Edit the rows from the line containing "Click the 2.0 flux tick label" through the end of the rows by replacing "orange" with "red", leaving everything else unchanged. Omit the pictures from your output.

### Entries provided
================================

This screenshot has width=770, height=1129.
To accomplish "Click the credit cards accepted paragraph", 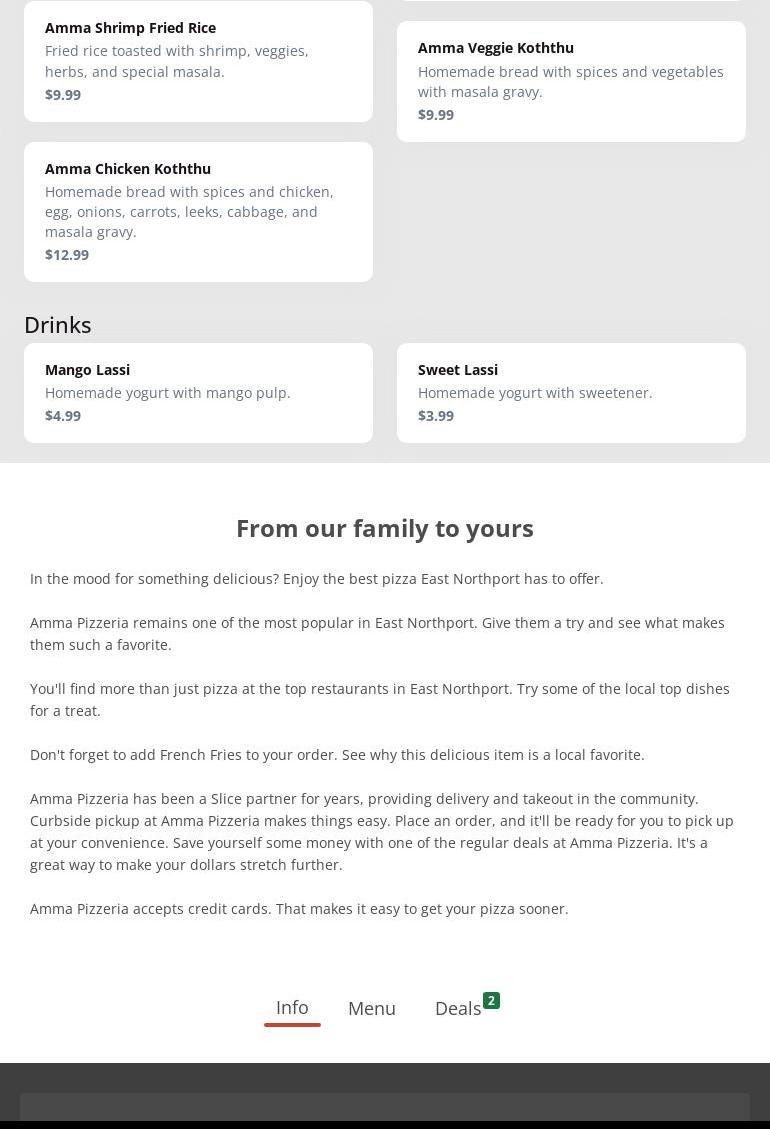I will (x=299, y=909).
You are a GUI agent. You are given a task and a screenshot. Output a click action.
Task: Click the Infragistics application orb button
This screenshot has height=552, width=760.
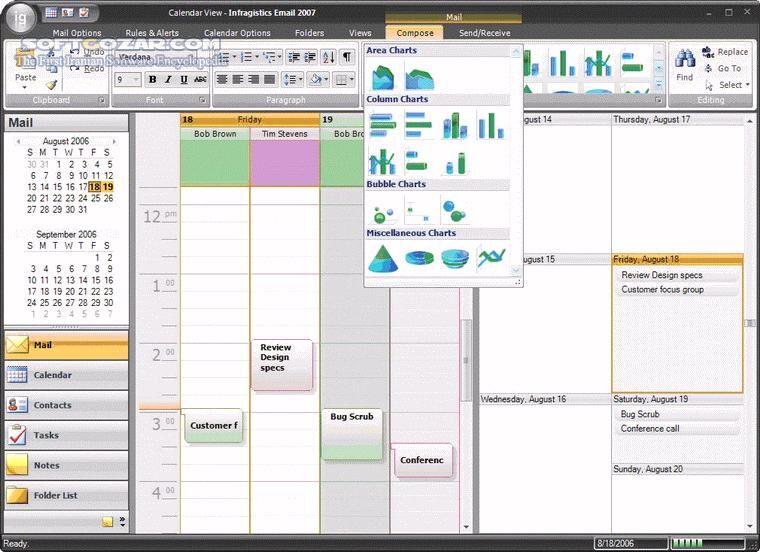[18, 19]
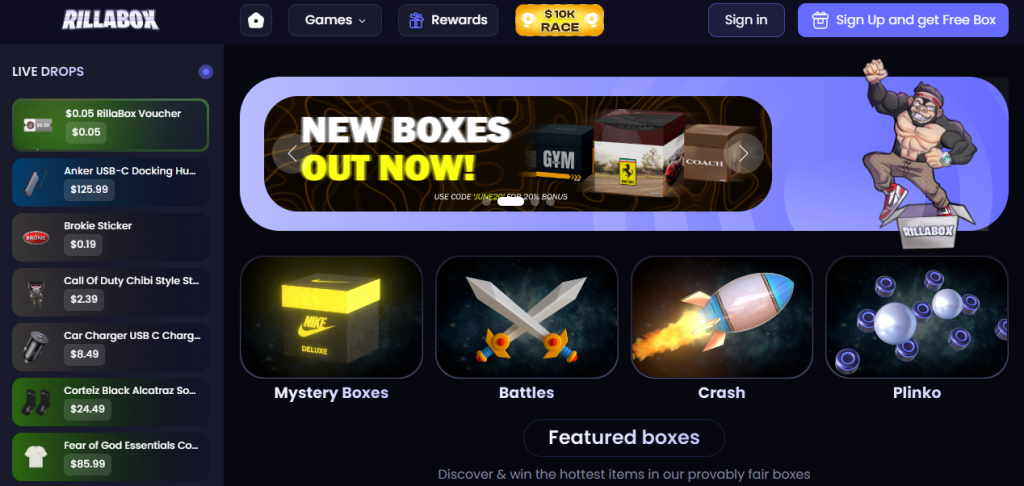Open the Rewards tab

[448, 20]
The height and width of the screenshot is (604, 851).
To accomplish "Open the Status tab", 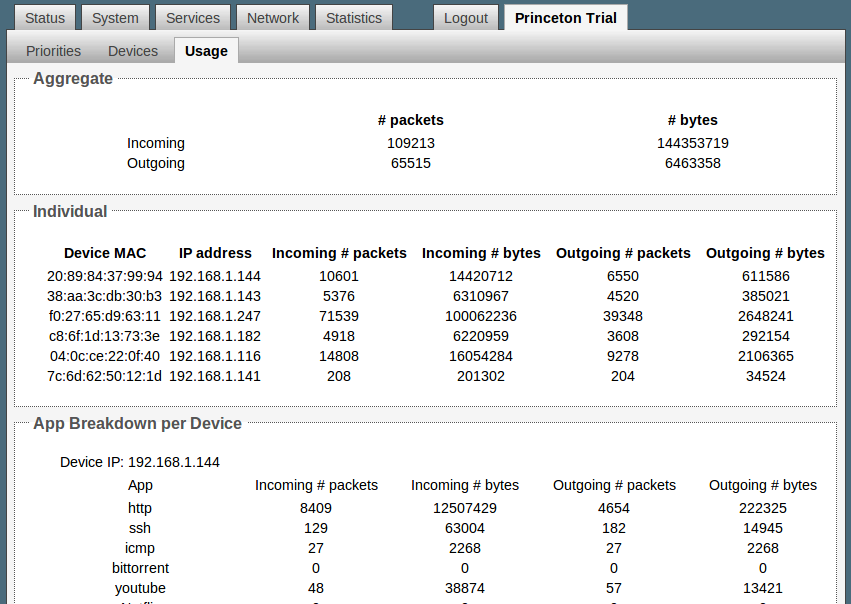I will (45, 18).
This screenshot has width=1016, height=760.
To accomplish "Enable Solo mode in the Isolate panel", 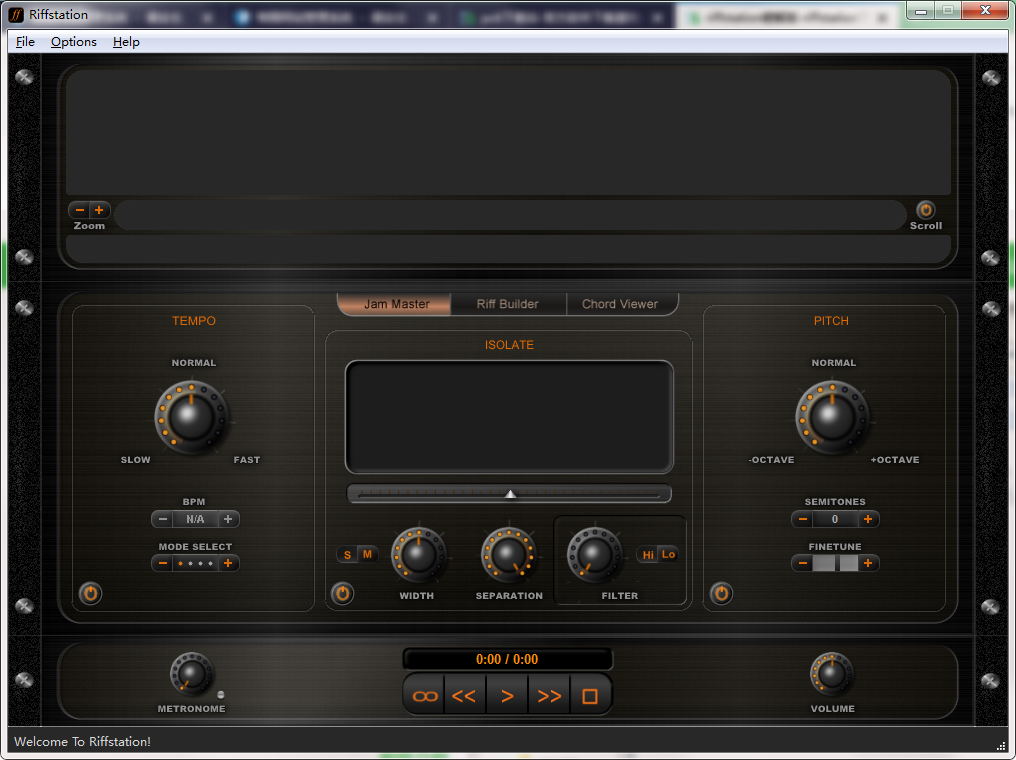I will coord(347,554).
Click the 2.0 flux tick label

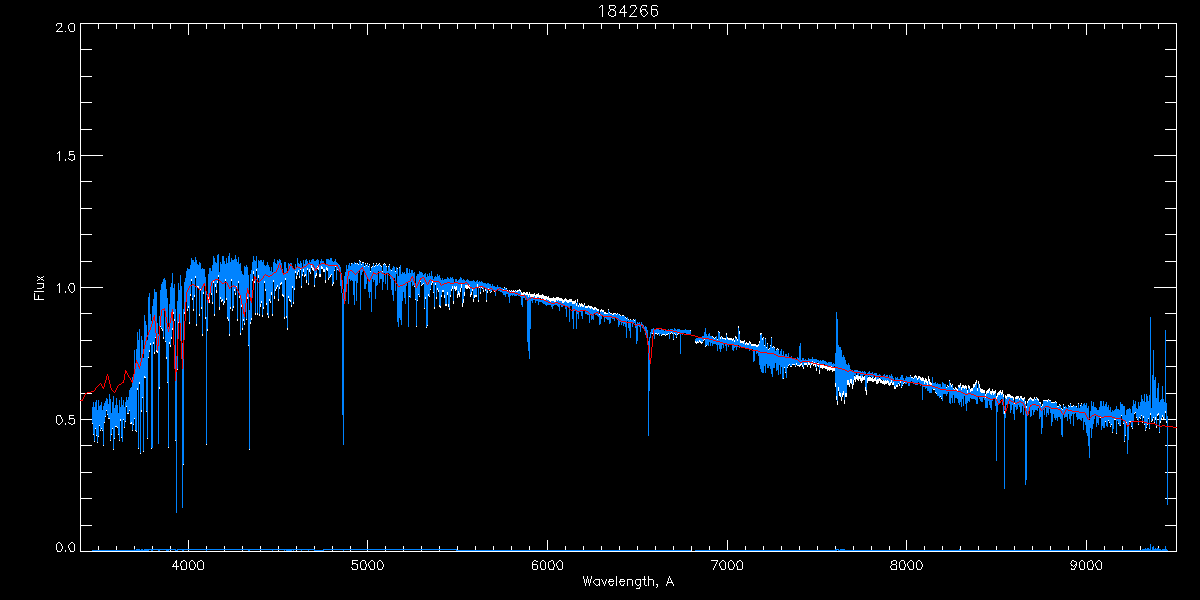tap(65, 28)
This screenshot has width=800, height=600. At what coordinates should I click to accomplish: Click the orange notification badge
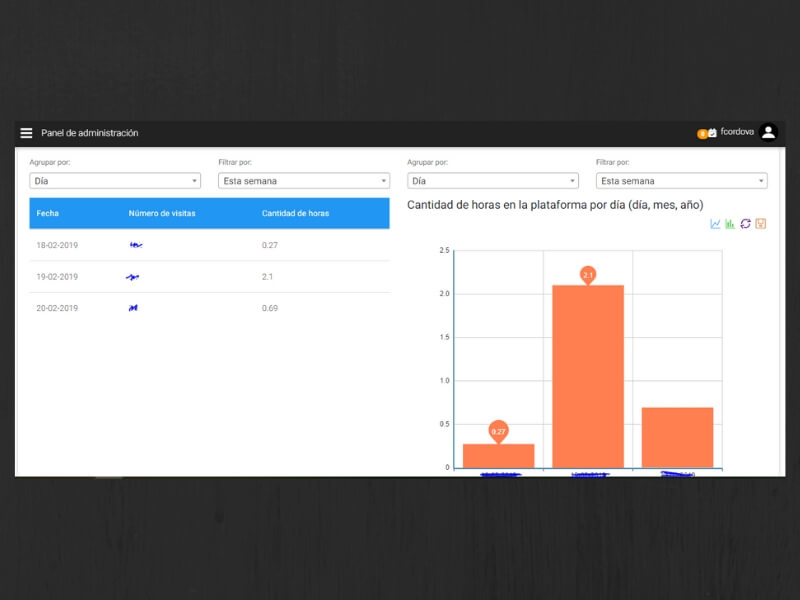click(702, 134)
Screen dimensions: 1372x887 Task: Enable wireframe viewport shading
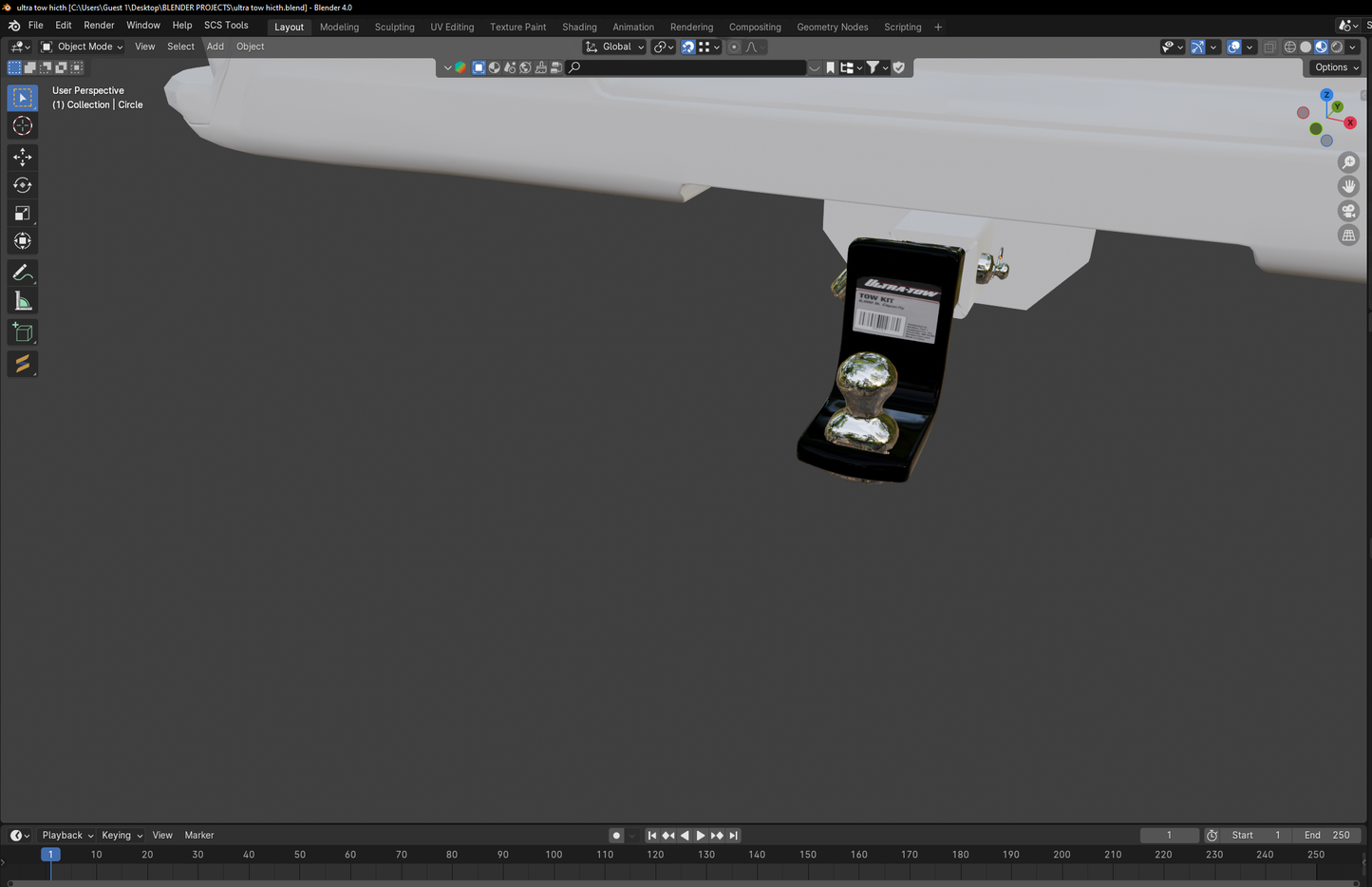point(1289,47)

================================

### Final result
Click the 2.0 flux tick label

tap(65, 28)
This screenshot has width=800, height=600. At what coordinates should I click to accomplish: Click the red notification badge
click(702, 134)
Screen dimensions: 1372x887 Task: Enable wireframe viewport shading
point(1289,47)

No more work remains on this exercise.